A new trial found that child epilepsy drug Epidiolex reduced child convulsion rates by around 50 percent.

The U.S Food and Drug Administration (FDA) approved the first CBD-containing medication in June 2018 as a treatment for Dravet Syndrome.

Dravet Syndrome is an extremely rare form of epilepsy, affecting only 1 in 500 epileptic children, that usually arises in infancy.

Symptoms include high temperatures, stiffness and convulsions that typically last for 15-30 minutes, which can start occurring at six months of age.

Just under 200 minors took part in the newest Epidiolex trial. All of the participants had unsuccessful experiences with an average of four other prescribed epilepsy drugs.

Taking the medication for 14 weeks, the children of an average age of nine saw impressive results within weeks of starting the treatment.

Those taking the high-dose of 20mg per kilogram of body weight found that the amount of seizures with convulsions fell by 46 percent, and their total seizure-rate decreased by 47 percent.

The low-dose group had the best results after consuming 10mg/kg per day. Seizure rates fell by 56 percent and convulsion seizures reduced by 49 percent.

Dr Ian Miller will present this research next week alongside his colleagues at the annual American Academy of Neurology in Philadelphia.

Dr Miller said:

“I personally was surprised to see such a robust treatment effect of the lower dose.

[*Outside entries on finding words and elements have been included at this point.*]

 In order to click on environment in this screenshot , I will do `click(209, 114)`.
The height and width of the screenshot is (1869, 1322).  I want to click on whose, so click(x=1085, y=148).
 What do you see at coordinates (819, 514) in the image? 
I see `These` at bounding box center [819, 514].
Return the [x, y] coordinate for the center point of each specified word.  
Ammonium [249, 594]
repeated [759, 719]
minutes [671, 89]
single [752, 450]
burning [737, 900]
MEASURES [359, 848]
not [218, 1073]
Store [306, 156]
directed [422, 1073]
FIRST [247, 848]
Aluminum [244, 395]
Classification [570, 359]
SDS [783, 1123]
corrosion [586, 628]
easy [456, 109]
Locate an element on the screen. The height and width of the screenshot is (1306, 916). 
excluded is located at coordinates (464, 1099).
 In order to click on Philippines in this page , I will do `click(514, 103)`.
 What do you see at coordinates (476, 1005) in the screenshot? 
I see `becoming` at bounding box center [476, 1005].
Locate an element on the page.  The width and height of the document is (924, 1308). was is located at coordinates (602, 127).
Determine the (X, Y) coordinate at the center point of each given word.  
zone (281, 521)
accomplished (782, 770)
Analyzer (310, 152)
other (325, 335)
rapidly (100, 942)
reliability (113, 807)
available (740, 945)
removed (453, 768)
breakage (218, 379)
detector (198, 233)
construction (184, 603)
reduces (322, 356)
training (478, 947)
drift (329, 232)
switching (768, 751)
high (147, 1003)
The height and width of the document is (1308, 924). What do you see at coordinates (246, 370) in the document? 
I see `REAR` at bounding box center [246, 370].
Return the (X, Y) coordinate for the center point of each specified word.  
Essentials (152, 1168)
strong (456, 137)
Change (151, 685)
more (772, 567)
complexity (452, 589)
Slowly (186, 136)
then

Side effects are less frequent at the lower dose, and this study justifies trying patients on the lower dose first, to assess efficacy and tolerance.”

This supporting evidence replicates the results from a 14-week trial conducted in 2017 that administered 20mg/kg of CBD to treat drug-resistant seizures.

All the participants in this study were also aged under 18.

62 percent of their caregivers reported an improvement in overall Dravet Syndrome symptoms with 5 percent of children becoming completely seizure-free.